— Pixel coordinate grounding data —
▼
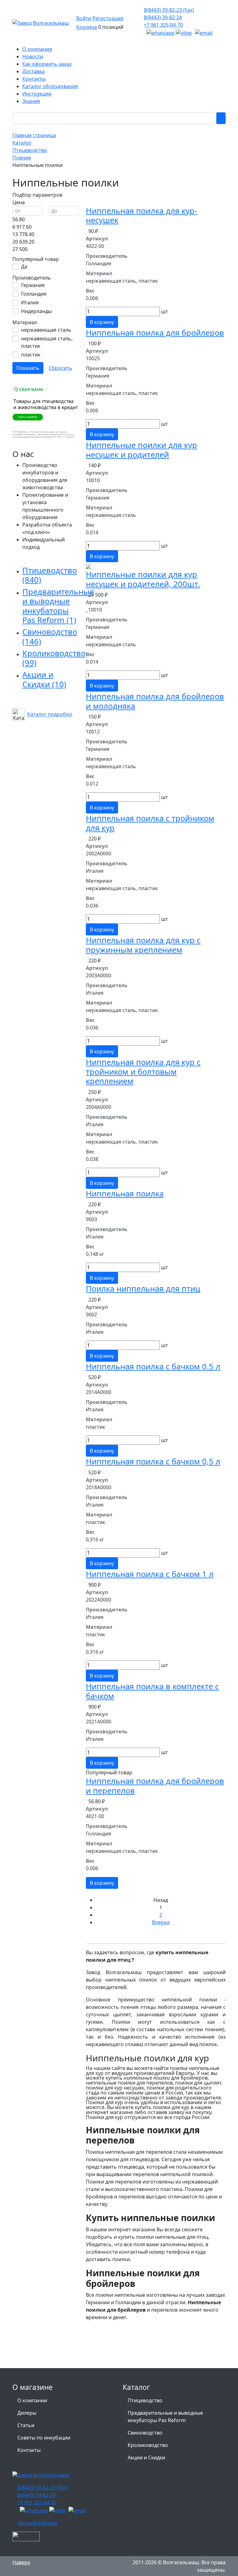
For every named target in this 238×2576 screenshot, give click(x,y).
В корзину (102, 322)
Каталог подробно (49, 714)
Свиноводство (49, 636)
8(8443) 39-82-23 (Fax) (169, 10)
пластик (30, 354)
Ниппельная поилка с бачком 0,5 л (153, 1461)
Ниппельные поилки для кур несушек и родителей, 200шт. (143, 579)
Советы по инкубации (43, 2437)
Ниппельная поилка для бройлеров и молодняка (155, 701)
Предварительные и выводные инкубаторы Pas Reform (58, 605)
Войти (83, 18)
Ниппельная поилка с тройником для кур (150, 823)
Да (24, 266)
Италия (30, 302)
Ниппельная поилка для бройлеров (155, 332)
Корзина (86, 27)
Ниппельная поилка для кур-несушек (141, 215)
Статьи (25, 2425)
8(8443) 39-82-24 (163, 17)
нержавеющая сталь (46, 329)
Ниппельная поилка (125, 1193)
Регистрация (107, 18)
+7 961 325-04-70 (163, 24)
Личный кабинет (37, 2523)
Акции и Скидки (44, 679)
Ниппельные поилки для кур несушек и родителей (141, 449)
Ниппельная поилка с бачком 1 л (150, 1574)
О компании (32, 2400)
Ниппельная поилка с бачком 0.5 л (153, 1366)
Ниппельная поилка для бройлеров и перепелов (155, 1785)
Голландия (33, 293)
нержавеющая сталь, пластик (47, 342)
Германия (33, 285)
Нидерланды (36, 311)
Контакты (29, 2450)
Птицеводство (49, 575)
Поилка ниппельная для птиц (143, 1288)
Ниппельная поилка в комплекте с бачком (152, 1691)
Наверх (21, 2562)
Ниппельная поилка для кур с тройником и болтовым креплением (143, 1071)
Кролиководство (54, 658)
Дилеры (26, 2412)
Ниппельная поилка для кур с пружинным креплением (143, 945)
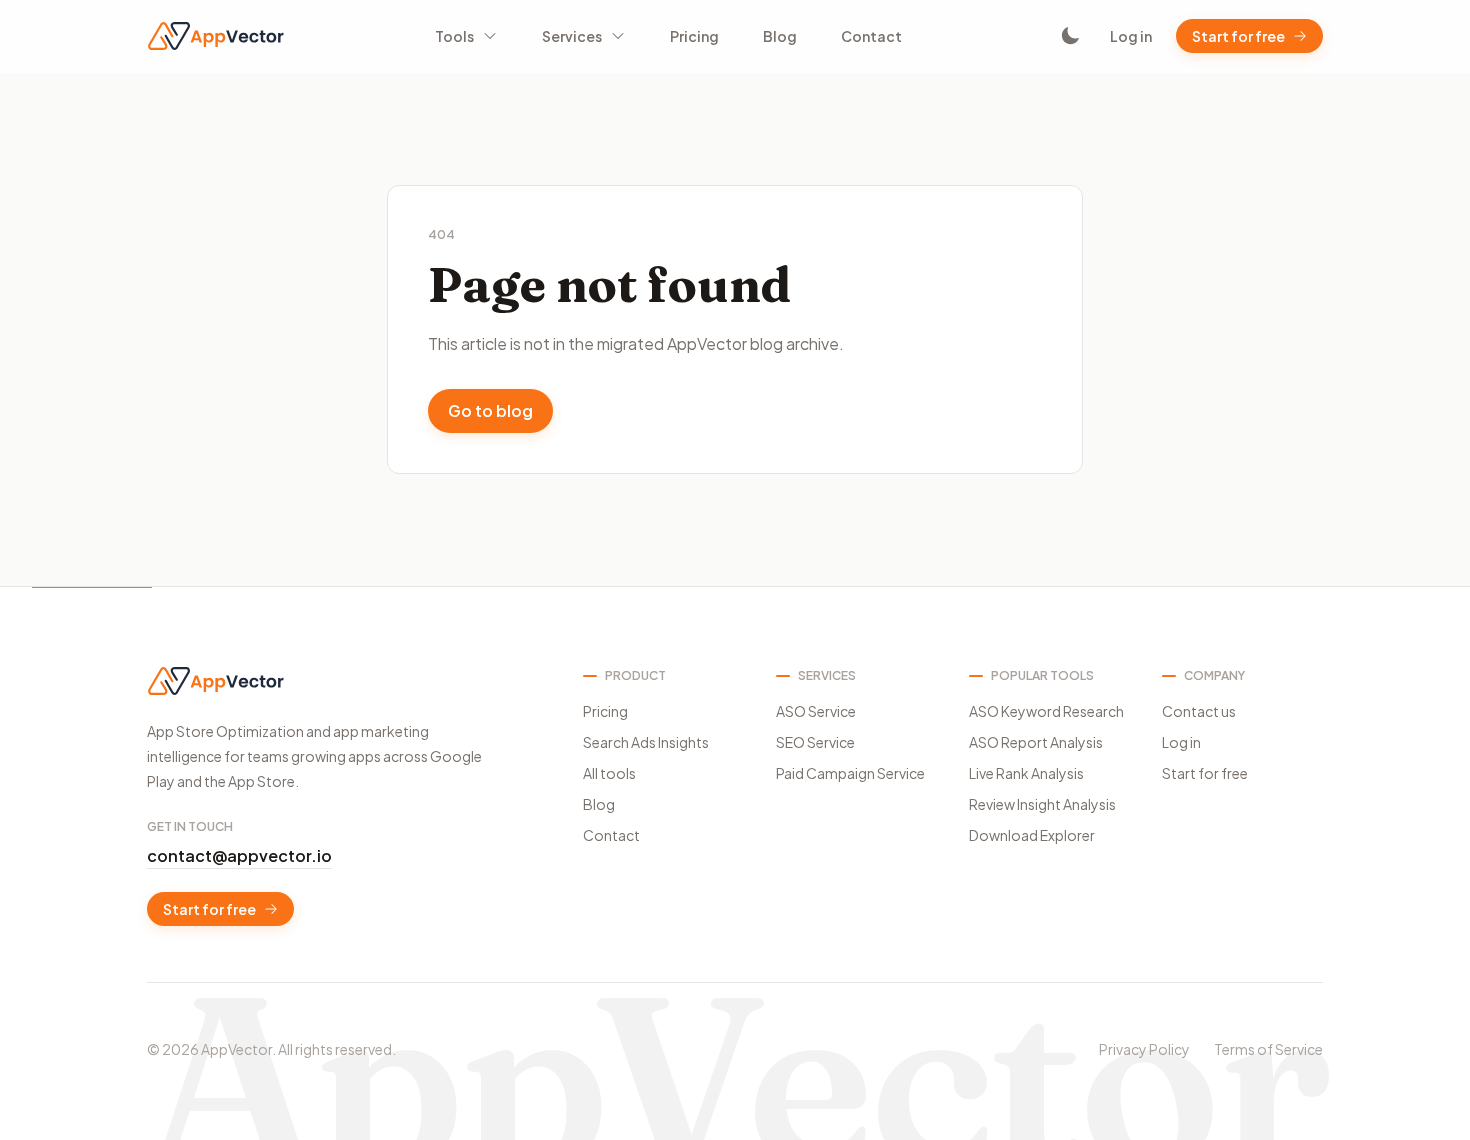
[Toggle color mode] (1070, 36)
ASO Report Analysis (1036, 742)
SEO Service (815, 742)
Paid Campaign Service (850, 773)
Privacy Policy (1144, 1049)
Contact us (1199, 711)
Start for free (1238, 36)
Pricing (694, 36)
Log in (1131, 36)
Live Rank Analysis (1026, 773)
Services (572, 36)
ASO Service (816, 711)
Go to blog (490, 410)
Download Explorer (1032, 835)
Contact (871, 36)
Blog (780, 36)
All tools (609, 773)
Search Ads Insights (646, 742)
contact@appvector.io (239, 855)
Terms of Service (1268, 1049)
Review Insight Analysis (1042, 804)
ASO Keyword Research (1046, 711)
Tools (454, 36)
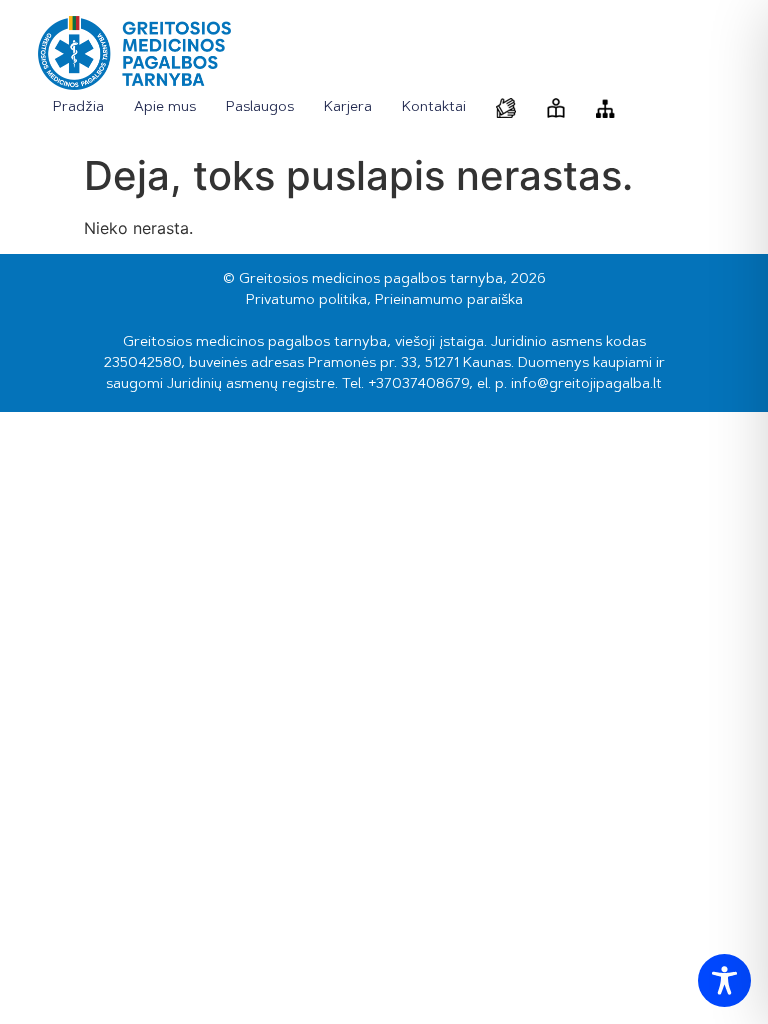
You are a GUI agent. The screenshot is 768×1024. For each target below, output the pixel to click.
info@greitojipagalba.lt (586, 385)
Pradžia (78, 108)
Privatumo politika (306, 301)
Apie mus (165, 108)
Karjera (348, 108)
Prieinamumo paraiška (449, 301)
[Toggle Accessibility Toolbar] (724, 980)
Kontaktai (434, 108)
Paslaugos (260, 108)
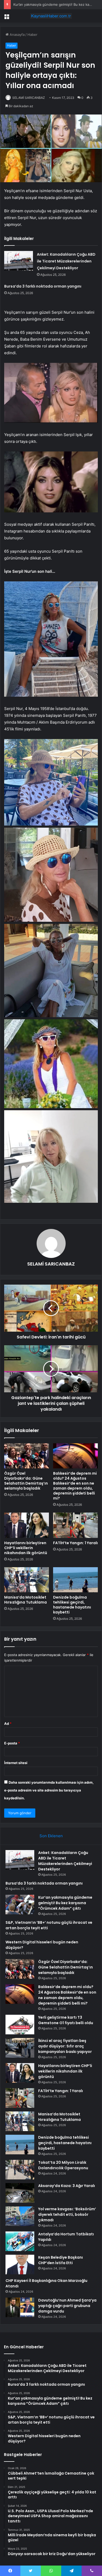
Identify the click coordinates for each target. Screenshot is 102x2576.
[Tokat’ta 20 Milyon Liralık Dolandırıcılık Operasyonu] (19, 2169)
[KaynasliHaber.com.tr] (51, 16)
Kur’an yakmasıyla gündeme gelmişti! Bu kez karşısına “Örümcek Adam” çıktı (65, 1903)
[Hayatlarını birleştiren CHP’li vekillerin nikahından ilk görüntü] (26, 1525)
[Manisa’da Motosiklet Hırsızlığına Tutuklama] (26, 1579)
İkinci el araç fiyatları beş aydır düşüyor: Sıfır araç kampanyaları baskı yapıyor (65, 2046)
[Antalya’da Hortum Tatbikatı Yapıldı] (19, 2241)
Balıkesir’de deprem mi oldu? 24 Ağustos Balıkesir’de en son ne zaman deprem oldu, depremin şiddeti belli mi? (75, 1486)
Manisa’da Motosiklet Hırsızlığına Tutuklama (25, 1600)
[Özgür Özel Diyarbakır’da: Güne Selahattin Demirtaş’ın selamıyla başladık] (26, 1455)
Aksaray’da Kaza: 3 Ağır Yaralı (66, 2185)
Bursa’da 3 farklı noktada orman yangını (42, 286)
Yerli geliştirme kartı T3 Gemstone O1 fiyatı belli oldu (65, 2020)
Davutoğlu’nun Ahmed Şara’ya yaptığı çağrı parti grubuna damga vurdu (67, 2306)
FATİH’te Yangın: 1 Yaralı (75, 1542)
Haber (32, 34)
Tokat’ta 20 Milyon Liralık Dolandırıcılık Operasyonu (63, 2165)
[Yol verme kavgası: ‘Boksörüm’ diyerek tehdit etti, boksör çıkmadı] (19, 2216)
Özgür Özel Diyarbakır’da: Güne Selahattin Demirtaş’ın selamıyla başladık (26, 1481)
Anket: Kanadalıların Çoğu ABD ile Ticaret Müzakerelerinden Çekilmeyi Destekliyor (66, 261)
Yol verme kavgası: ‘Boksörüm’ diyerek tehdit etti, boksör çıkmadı (67, 2214)
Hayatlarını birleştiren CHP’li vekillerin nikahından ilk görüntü (25, 1547)
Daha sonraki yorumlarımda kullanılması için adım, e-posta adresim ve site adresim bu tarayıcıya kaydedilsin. (49, 1790)
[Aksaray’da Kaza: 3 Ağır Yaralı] (19, 2193)
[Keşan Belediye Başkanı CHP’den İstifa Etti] (19, 2264)
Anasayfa (17, 34)
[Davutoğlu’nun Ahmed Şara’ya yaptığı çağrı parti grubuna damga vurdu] (19, 2307)
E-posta (12, 1743)
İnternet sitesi (15, 1763)
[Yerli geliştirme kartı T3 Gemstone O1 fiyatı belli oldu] (19, 2024)
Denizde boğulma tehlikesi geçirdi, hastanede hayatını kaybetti (72, 1605)
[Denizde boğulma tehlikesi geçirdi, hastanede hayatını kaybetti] (75, 1579)
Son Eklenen (51, 1835)
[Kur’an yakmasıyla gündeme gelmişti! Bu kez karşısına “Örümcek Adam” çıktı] (19, 1904)
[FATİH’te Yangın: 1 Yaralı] (75, 1525)
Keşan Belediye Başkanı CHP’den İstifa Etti (60, 2260)
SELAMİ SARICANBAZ (28, 98)
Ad (8, 1723)
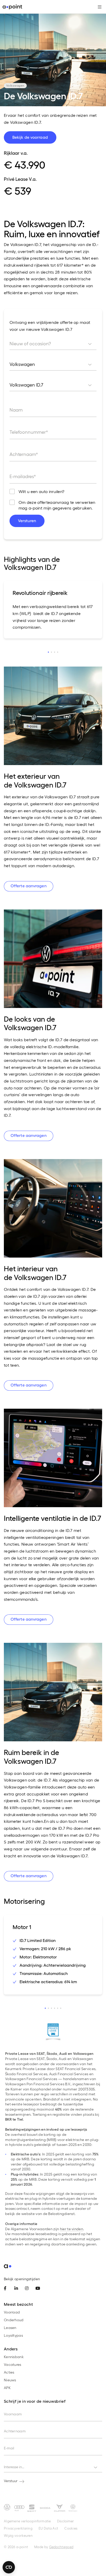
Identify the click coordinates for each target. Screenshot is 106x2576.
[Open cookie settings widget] (9, 2567)
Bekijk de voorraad (30, 137)
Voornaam (13, 2414)
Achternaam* (24, 454)
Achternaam (15, 2431)
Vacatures (12, 2364)
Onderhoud (14, 2320)
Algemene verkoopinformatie (27, 2521)
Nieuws (10, 2380)
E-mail (9, 2448)
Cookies (70, 2528)
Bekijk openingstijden (22, 2279)
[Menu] (97, 7)
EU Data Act (48, 2528)
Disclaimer (65, 2521)
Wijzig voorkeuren (18, 2535)
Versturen (27, 520)
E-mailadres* (23, 476)
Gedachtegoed (61, 2547)
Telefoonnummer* (29, 431)
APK (7, 2387)
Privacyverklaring (18, 2528)
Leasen (10, 2327)
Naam (16, 409)
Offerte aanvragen (29, 885)
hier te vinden (71, 2229)
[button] (48, 652)
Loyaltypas (13, 2335)
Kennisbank (14, 2357)
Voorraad (12, 2312)
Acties (9, 2372)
▲
— EXERCISE BRIEF —
Gather and copy every line of the data in which the string "belli" is found.

— RESPONSE BELOW —
Balıkesir’de deprem mi oldu? 24 Ağustos Balıkesir’de en son ne zaman deprem oldu, depremin şiddeti belli mi? (75, 1486)
Yerli geliştirme kartı T3 Gemstone O1 fiyatı belli oldu (65, 2020)
[Yerli geliştirme kartı T3 Gemstone O1 fiyatı belli oldu] (19, 2024)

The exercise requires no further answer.